As each rule contains more information than can be summarized here, check out HIPAA for Individuals online for greater detail.
Becoming HIPAA Compliant
Once you have a better understanding of HIPAA, it’s time to implement what you’ve learned in your business practices. And don’t think just because you don’t work at a hospital or run a health insurance company, that HIPAA doesn’t apply to you. If you or your company comes into contact with health-related PII in any shape or form, here are a few things you can do to become HIPAA compliant:
- Name a HIPAA Privacy Officer. They are responsible for developing a HIPAA-compliant privacy program if one doesn’t already exist, or enforcing it if there is already one in place. This is a great place to start, as having someone dedicated to HIPAA makes you much less likely to run into any violations.
- Train employees working with PII of the new privacy and security policies put in place by your new HIPAA Privacy Officer and ensure that they have a basic knowledge of the regulation.
- Implement a sensitive data discovery tool to locate and remediate non-compliant data.
- Establish a data leak notification protocol.
- Regularly conduct risk assessments and self-audits.
Not sure how to use a sensitive data discovery tool to find HIPAA-protected data?
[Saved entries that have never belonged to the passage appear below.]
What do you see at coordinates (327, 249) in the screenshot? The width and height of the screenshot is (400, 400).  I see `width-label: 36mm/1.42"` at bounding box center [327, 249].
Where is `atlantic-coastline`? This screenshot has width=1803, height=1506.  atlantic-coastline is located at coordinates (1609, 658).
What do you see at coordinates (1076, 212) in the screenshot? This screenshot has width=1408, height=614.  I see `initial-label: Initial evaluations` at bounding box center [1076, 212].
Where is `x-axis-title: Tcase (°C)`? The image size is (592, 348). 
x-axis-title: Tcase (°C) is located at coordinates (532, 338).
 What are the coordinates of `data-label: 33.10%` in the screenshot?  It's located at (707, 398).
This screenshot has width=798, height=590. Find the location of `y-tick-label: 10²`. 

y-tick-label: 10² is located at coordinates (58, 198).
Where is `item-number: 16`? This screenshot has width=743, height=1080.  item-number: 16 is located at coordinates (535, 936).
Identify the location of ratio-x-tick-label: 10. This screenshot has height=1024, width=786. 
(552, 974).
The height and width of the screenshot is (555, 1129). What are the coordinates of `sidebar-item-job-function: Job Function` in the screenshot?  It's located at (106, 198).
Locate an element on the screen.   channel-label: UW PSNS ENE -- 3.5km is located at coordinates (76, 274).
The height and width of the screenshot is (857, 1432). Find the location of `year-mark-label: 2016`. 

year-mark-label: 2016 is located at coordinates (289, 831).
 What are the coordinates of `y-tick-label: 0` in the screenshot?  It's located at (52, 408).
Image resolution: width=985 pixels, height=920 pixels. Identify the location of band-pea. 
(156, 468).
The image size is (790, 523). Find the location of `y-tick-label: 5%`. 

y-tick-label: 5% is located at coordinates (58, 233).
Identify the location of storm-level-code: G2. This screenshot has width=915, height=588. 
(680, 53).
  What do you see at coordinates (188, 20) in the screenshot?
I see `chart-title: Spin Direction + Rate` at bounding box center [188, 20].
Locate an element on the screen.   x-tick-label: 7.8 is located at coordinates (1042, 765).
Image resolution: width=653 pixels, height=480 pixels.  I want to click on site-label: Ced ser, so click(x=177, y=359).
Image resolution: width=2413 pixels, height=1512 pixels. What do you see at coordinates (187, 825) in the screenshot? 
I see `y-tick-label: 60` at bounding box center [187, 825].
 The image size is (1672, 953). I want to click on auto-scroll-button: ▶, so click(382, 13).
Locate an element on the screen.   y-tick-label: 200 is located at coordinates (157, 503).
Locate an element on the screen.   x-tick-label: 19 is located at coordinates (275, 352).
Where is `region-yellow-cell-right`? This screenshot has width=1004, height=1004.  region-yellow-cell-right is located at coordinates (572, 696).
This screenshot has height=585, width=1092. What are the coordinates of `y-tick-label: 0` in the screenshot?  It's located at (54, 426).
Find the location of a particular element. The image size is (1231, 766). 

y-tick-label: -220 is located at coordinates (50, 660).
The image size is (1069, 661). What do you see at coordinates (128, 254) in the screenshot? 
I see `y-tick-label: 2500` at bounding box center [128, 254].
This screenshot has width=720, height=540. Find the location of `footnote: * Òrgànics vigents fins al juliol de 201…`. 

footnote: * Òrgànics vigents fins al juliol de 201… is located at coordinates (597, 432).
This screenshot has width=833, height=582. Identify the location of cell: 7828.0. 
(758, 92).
Then PII Tools has the solution for you.
HIPAA and Its Benefits
The Health Insurance Portability and Accountability Act exists to protect patients’ PII and PHI, while also providing them the means to take control of their information and how it is used. Even though this topic may bore some people to pieces, you now have a leg up on any of your more-than-shady competitors, as you stay HIPAA compliant and they move toward betraying the trust of their clients. Or if you were just looking to discover more about how HIPAA protects the individual, you’re now in the driver’s seat when it comes to using your rights. Either way, the more you know, the more HIPAA can benefit you.